## REQUIREMENT
Please update these records by replacing "coordinate pair" with "pair of numbers" throughout, leaving everything else unchanged.
= = = = =
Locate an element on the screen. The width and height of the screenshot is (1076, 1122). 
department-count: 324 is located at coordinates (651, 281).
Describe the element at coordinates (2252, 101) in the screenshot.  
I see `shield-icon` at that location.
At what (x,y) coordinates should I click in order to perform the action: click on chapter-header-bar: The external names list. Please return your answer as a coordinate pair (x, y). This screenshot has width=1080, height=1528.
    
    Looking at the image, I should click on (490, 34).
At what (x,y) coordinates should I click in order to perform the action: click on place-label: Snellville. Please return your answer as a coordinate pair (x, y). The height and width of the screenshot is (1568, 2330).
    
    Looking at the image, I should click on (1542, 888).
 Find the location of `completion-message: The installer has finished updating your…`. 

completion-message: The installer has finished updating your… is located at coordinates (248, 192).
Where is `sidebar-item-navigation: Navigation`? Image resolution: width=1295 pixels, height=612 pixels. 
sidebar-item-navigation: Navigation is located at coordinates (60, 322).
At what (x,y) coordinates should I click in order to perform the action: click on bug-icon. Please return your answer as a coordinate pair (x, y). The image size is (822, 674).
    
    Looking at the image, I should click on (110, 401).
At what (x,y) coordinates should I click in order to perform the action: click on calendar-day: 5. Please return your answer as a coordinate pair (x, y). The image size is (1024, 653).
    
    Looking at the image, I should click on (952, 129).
= = = = =
## REPLY
Locate an element on the screen. The width and height of the screenshot is (1076, 1122). 
department-count: 324 is located at coordinates (651, 281).
Describe the element at coordinates (2252, 101) in the screenshot.  
I see `shield-icon` at that location.
At what (x,y) coordinates should I click in order to perform the action: click on chapter-header-bar: The external names list. Please return your answer as a pair of numbers (x, y). This screenshot has width=1080, height=1528.
    
    Looking at the image, I should click on (490, 34).
At what (x,y) coordinates should I click in order to perform the action: click on place-label: Snellville. Please return your answer as a pair of numbers (x, y). The height and width of the screenshot is (1568, 2330).
    
    Looking at the image, I should click on (1542, 888).
 Find the location of `completion-message: The installer has finished updating your…`. 

completion-message: The installer has finished updating your… is located at coordinates (248, 192).
Where is `sidebar-item-navigation: Navigation`? Image resolution: width=1295 pixels, height=612 pixels. 
sidebar-item-navigation: Navigation is located at coordinates (60, 322).
At what (x,y) coordinates should I click in order to perform the action: click on bug-icon. Please return your answer as a pair of numbers (x, y). The image size is (822, 674).
    
    Looking at the image, I should click on (110, 401).
At what (x,y) coordinates should I click in order to perform the action: click on calendar-day: 5. Please return your answer as a pair of numbers (x, y). The image size is (1024, 653).
    
    Looking at the image, I should click on (952, 129).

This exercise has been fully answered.